In 1985, Austria stood as the third-largest wine producer globally. However, a sinister practice threatened to tarnish its reputation irreparably. The allure of 'prädikatswein,' the pinnacle of Austrian wine excellence, drove vintners to extreme lengths. These sweet, full-bodied white wines, achieved through late-harvested grapes, commanded high prices and adoration.

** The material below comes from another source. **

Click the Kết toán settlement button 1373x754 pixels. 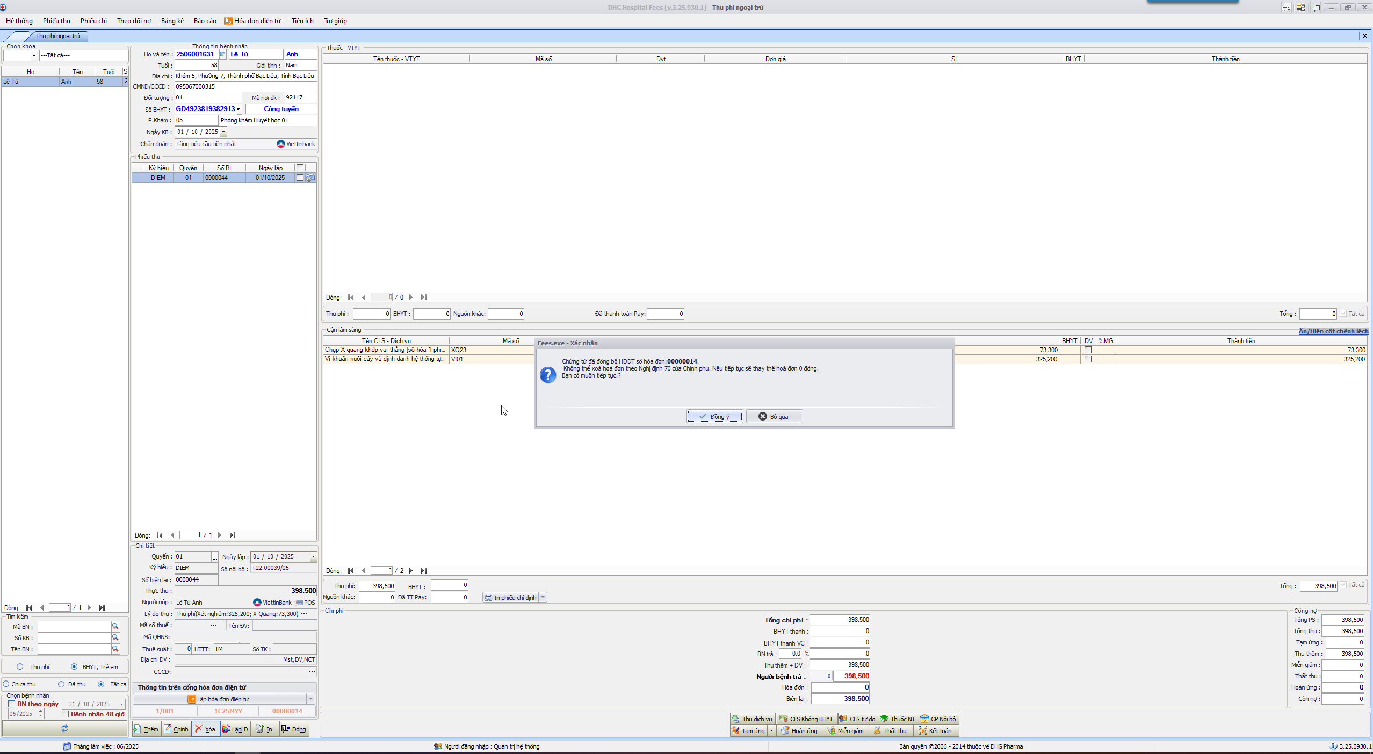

Yet, behind the scenes, a dangerous game was afoot. Austrian vintners, in a bid to mimic the sweetness of genuine prädikat wines, resorted to a nefarious tactic—adding diethylene glycol (DEG) to their concoctions. This colorless, odorless compound, commonly found in antifreeze, proved lethal when ingested, causing liver necrosis and paralysis.


Unmasking the Deception

The scandal unraveled when a vigilant investigator discovered a winemaker purchasing large quantities of DEG, attempting to mask it as fuel for his tractor. Subsequent analysis of the vintner's wine confirmed the unthinkable—DEG contamination on a massive scale.

Millions of liters of Austrian wine, tainted by DEG, were seized, sending shockwaves through the industry. While the ethanol in the wine mitigated immediate harm, reports of illnesses linked to poisoned wine surfaced, casting a pall over Austria's once-celebrated vineyards.


White Wine

Reckoning and Redemption

The fallout was swift and severe. Dozens of wine makers and dealers faced arrest, including Otto Nadrasky, the chemist who first proposed the illicit use of DEG. As the tainted wine stockpiled, creative solutions emerged—burning it for electricity, using it as coolant in cement factories, even mixing it with salt for ice melting.

Austria's wine exports plummeted, and bans proliferated across the globe. Yet, from the ashes of scandal arose a phoenix of change. Stringent laws were enacted, mandating rigorous quality control and sealing each bottle with a date of testing. Winemakers pivoted, focusing on drier white wines, reshaping Austria's vinicultural landscape.


A Vintage Renaissance

Though the scars of 1985 ran deep, they also catalyzed renewal. Direct sales from local winemakers surged as consumers sought trust and transparency. The demise of large vineyards paved the way for smaller vintners to flourish, infusing the industry with diversity and innovation.

Sixteen years later, Austria's wine export market rebounded, buoyed by newfound trust and adherence to the strictest of standards. Today, Austrian wine stands as a beacon of quality, a testament to resilience in the face of adversity.


The antifreeze scandal of 1985 shook Austria's wine industry to its core, but from the wreckage emerged a renaissance. As the tainted wine evaporated into history, a new era of trust, innovation, and quality dawned.